### Job
Reproduce the entire article on pirate attacks in the Gulf of Guinea word for word.

### Article
News / Africa

Pirate Attacks Surge in Gulf of Guinea

Nigerian navy officers undergo military exercises aboard USS Nashville as US Navy trains partners from around Africa's Gulf of Guinea to help boost maritime security in a region plagued by piracy, drug smuggling and raids on oil facilities, at the Lagos H
Nigerian navy officers undergo military exercises aboard USS Nashville as US Navy trains partners from around Africa's Gulf of Guinea to help boost maritime security in a region plagued by piracy, drug smuggling and raids on oil facilities, at the Lagos H
Anne Look

Piracy attacks are escalating in the Gulf of Guinea, endangering the future of one of the world's emerging shipping hubs and highlighting the weak state of maritime security in West Africa.

The Gulf of Guinea stretches along a dozen West and Central African countries, including Nigeria and Angola, the continent's top oil producers.  

Though waters off the coast of Somalia remain the uncontested epicenter of global piracy, the Gulf of Guinea has reported an alarming spike in attacks this year, particularly off the coast of Benin.

Raymond Gilpin, the director of the Center for Sustainable Economies at the U.S. Institute of Peace, said, "It's clear that the gang or gangs involved in this know exactly what they are looking for - oil tankers that are either anchored or moored in some form. The intent is to take over the vessel, direct it to a safe location and offload its cargo."

### Supplied data
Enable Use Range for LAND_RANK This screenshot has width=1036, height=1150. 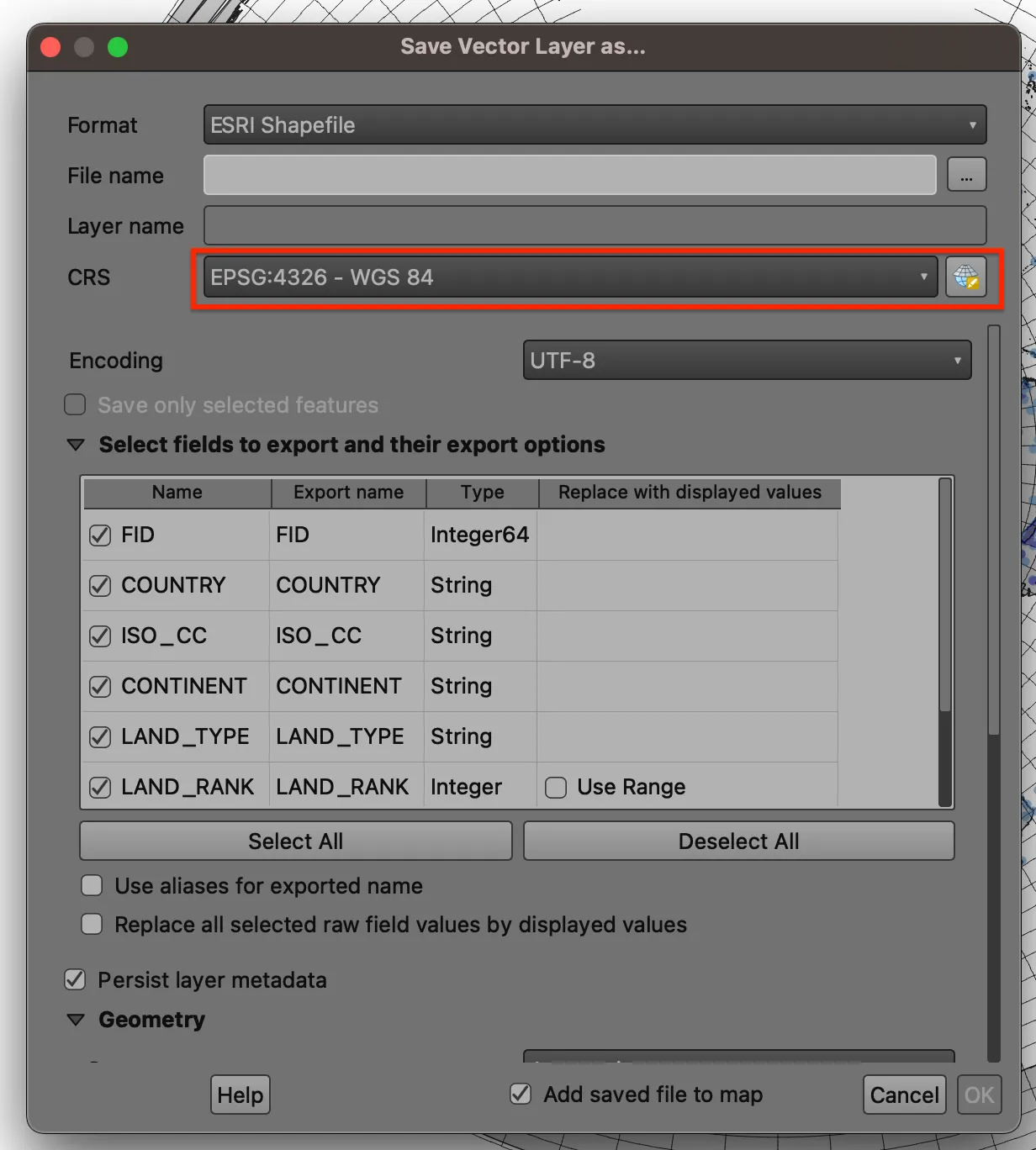click(556, 787)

### Exercise response
News / Africa

Pirate Attacks Surge in Gulf of Guinea

Nigerian navy officers undergo military exercises aboard USS Nashville as US Navy trains partners from around Africa's Gulf of Guinea to help boost maritime security in a region plagued by piracy, drug smuggling and raids on oil facilities, at the Lagos H
Nigerian navy officers undergo military exercises aboard USS Nashville as US Navy trains partners from around Africa's Gulf of Guinea to help boost maritime security in a region plagued by piracy, drug smuggling and raids on oil facilities, at the Lagos H
Anne Look

Piracy attacks are escalating in the Gulf of Guinea, endangering the future of one of the world's emerging shipping hubs and highlighting the weak state of maritime security in West Africa.

The Gulf of Guinea stretches along a dozen West and Central African countries, including Nigeria and Angola, the continent's top oil producers.  

Though waters off the coast of Somalia remain the uncontested epicenter of global piracy, the Gulf of Guinea has reported an alarming spike in attacks this year, particularly off the coast of Benin.

Raymond Gilpin, the director of the Center for Sustainable Economies at the U.S. Institute of Peace, said, "It's clear that the gang or gangs involved in this know exactly what they are looking for - oil tankers that are either anchored or moored in some form. The intent is to take over the vessel, direct it to a safe location and offload its cargo."